Nvidia has launched a program offering AI startups subsidized access to high-performance computing infrastructure through a revenue-sharing model. Under the initiative, startups receive computing credits and hardware support in exchange for directing future cloud revenue to Nvidia and its partners. CEO Jensen Huang positioned the program as removing financial barriers that have constrained startup growth, while securing long-term revenue streams for Nvidia as the AI ecosystem scales.

Meta Plans Cloud Business to Sell Excess AI Compute Power and Models

Meta is launching "Meta Compute," a cloud infrastructure business that will sell excess artificial intelligence computing power and hosted AI models to external customers. The initiative is led by infrastructure chief Santosh Janardhan, Meta Superintelligence Labs leader Daniel Gross, and company president Dina Powell McCormick. The move positions Meta as a direct competitor to Amazon Web Services, Microsoft Azure, and Google Cloud.
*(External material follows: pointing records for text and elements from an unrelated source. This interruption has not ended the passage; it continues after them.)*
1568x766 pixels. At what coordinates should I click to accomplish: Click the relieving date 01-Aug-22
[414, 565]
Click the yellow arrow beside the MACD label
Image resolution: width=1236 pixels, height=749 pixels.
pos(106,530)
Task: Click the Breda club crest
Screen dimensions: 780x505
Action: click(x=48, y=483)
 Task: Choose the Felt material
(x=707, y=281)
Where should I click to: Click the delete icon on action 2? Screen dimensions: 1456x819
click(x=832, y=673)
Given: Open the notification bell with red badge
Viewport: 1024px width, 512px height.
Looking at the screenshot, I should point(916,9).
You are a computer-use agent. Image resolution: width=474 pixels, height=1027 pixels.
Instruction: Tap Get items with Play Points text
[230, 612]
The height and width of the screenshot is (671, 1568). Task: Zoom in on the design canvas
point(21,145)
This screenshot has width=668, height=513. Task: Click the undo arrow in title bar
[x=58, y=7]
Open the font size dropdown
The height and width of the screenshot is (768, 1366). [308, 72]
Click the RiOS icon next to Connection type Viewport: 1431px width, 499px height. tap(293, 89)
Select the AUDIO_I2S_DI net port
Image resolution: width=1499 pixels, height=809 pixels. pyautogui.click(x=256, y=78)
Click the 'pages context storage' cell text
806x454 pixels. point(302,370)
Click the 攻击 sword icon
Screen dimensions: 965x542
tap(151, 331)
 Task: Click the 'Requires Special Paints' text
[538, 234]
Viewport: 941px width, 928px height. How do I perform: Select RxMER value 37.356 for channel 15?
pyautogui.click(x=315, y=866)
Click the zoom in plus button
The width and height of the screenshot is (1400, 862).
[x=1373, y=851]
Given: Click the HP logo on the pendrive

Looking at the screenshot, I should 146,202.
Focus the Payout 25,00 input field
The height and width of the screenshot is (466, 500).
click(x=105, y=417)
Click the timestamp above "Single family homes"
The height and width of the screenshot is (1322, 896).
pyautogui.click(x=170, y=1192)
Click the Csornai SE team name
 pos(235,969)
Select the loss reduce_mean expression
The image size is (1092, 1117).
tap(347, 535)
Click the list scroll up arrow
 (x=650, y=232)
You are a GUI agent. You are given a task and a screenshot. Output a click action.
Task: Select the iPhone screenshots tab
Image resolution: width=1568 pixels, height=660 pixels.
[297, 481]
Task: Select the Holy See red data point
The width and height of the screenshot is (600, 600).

Argentina submits bill to create AI-run "non-human corporations" under Milei

Argentina's President Javier Milei has submitted legislation to Congress that would create a new legal category: the "non-human corporation." The bill would amend the General Companies Law to permit businesses owned and operated entirely by artificial intelligence agents, with no requirement for human involvement. These AI-run entities would receive legal personhood and limited liability, enabling them to execute contracts, make independent decisions, and manage operations without human executives, boards, or employees. Deregulation Minister Feder Sturegger co-authored an op-ed with Milei in the Financial Times arguing that human shareholders would be optional rather than mandatory—a departure from corporate governance requirements that have existed globally for centuries.